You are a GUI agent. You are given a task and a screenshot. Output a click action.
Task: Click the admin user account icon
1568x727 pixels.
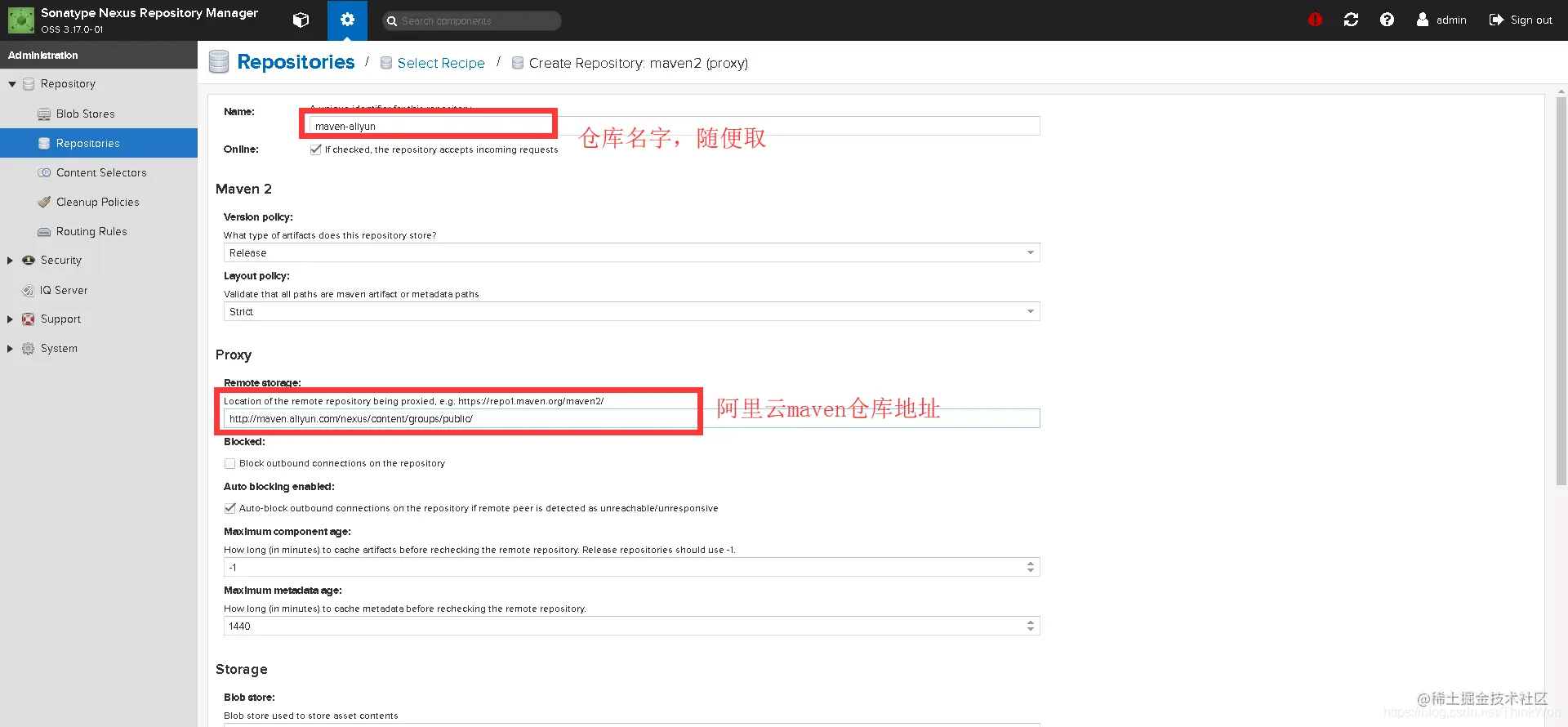[x=1423, y=20]
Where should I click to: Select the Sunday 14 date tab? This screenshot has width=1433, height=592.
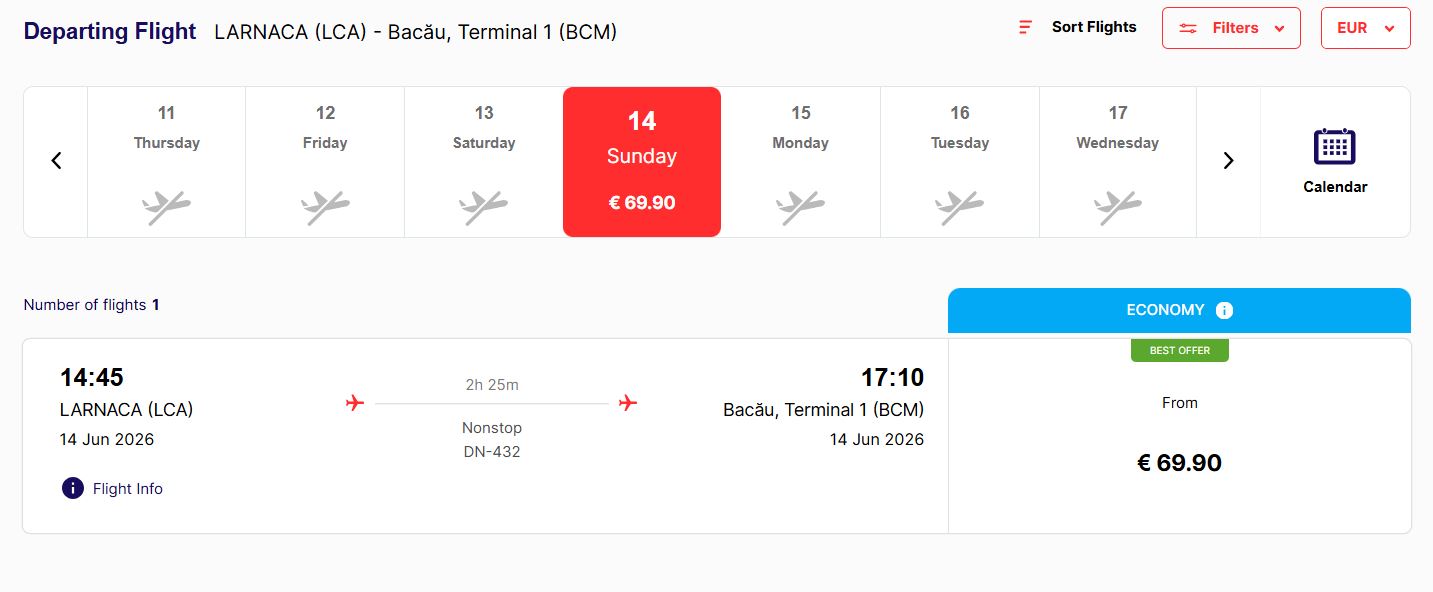click(641, 161)
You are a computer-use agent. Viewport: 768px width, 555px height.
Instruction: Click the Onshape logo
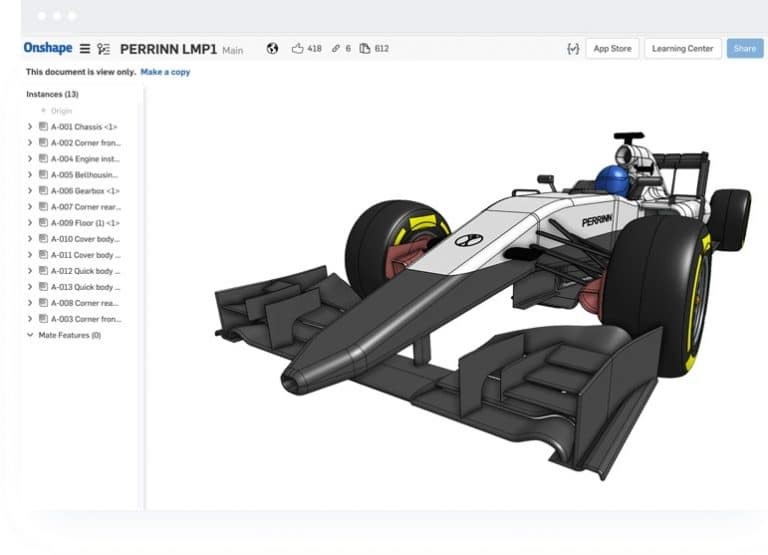point(48,48)
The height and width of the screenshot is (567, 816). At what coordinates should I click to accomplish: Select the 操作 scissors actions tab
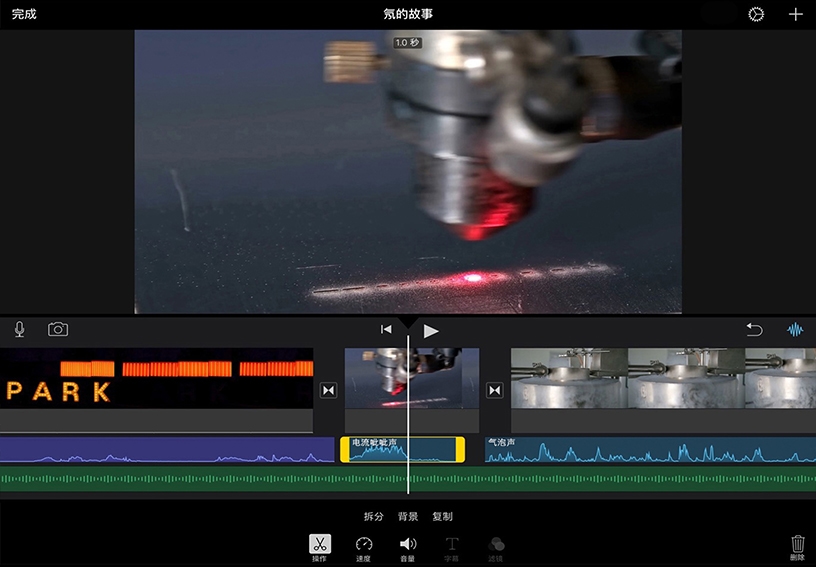tap(319, 546)
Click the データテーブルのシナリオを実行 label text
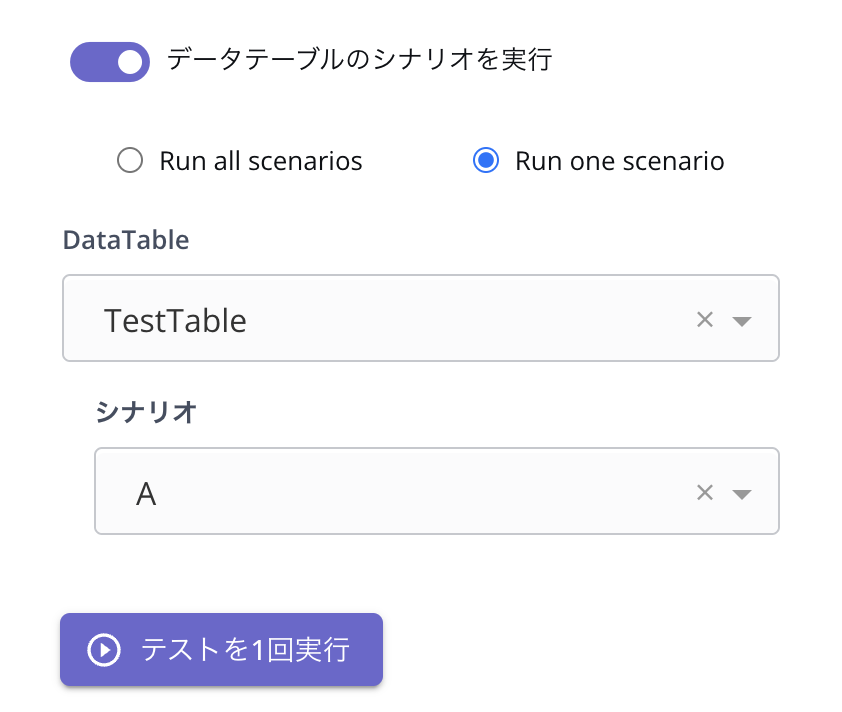842x712 pixels. tap(359, 60)
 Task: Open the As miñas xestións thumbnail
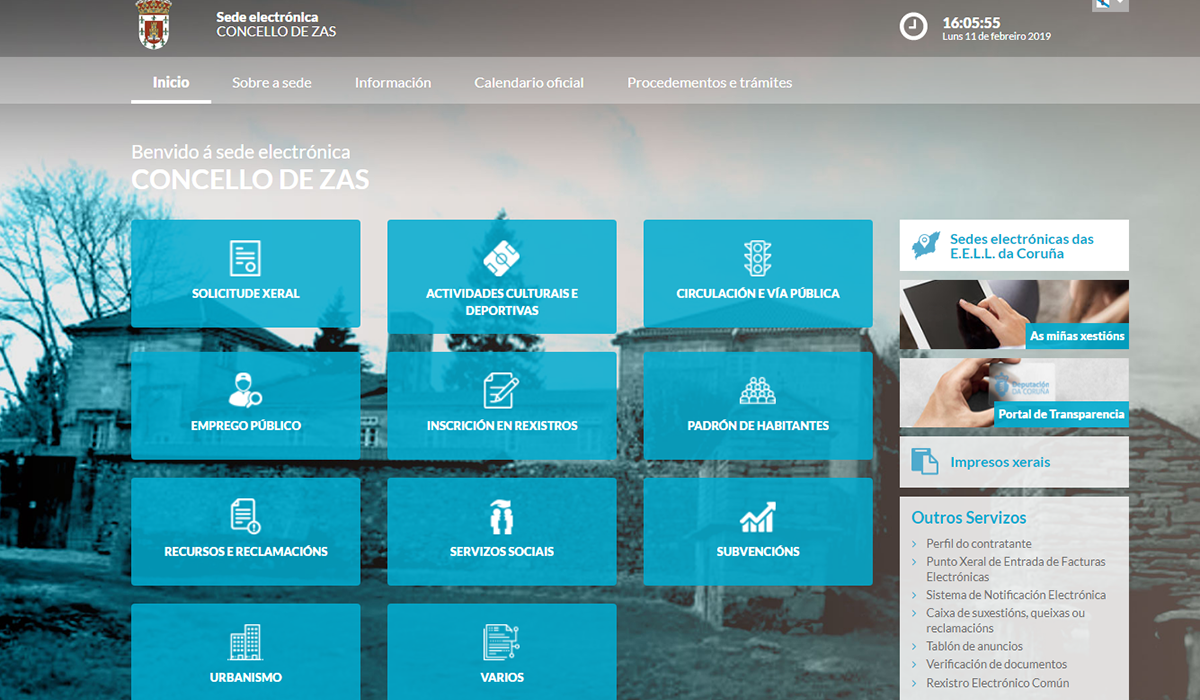click(1014, 314)
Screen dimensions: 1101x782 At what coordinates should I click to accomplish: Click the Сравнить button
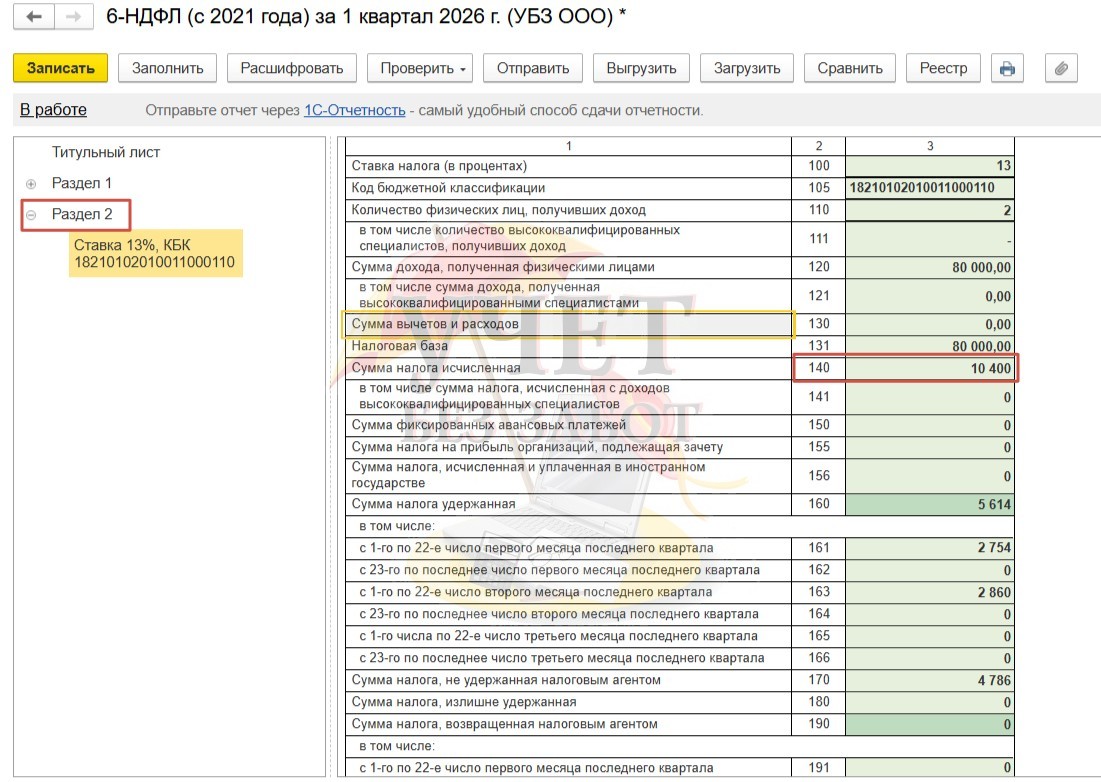(x=849, y=68)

■ **TASK TO COMPLETE**:
Print the data again word for word, pictures excluded.

■ **PROBLEM SOLUTION**:
You are a GUI agent. You are given a task and a screenshot. Output a click action.
Task: Click the admin user account icon
1568x727 pixels.
[x=1423, y=20]
Where should I click to: Select the Sunday 14 date tab? This screenshot has width=1433, height=592.
click(641, 161)
You are a computer-use agent. Viewport: 768px width, 555px height.
Instruction: Click the Onshape logo
point(48,48)
The height and width of the screenshot is (567, 816). At what coordinates should I click to accomplish: Select the 操作 scissors actions tab
tap(319, 546)
Click the データテーブルのシナリオを実行 label text
842x712 pixels. tap(359, 60)
 Task: Open the As miñas xestións thumbnail
click(1014, 314)
Screen dimensions: 1101x782 At what coordinates should I click to accomplish: Click the Сравнить button
(x=849, y=68)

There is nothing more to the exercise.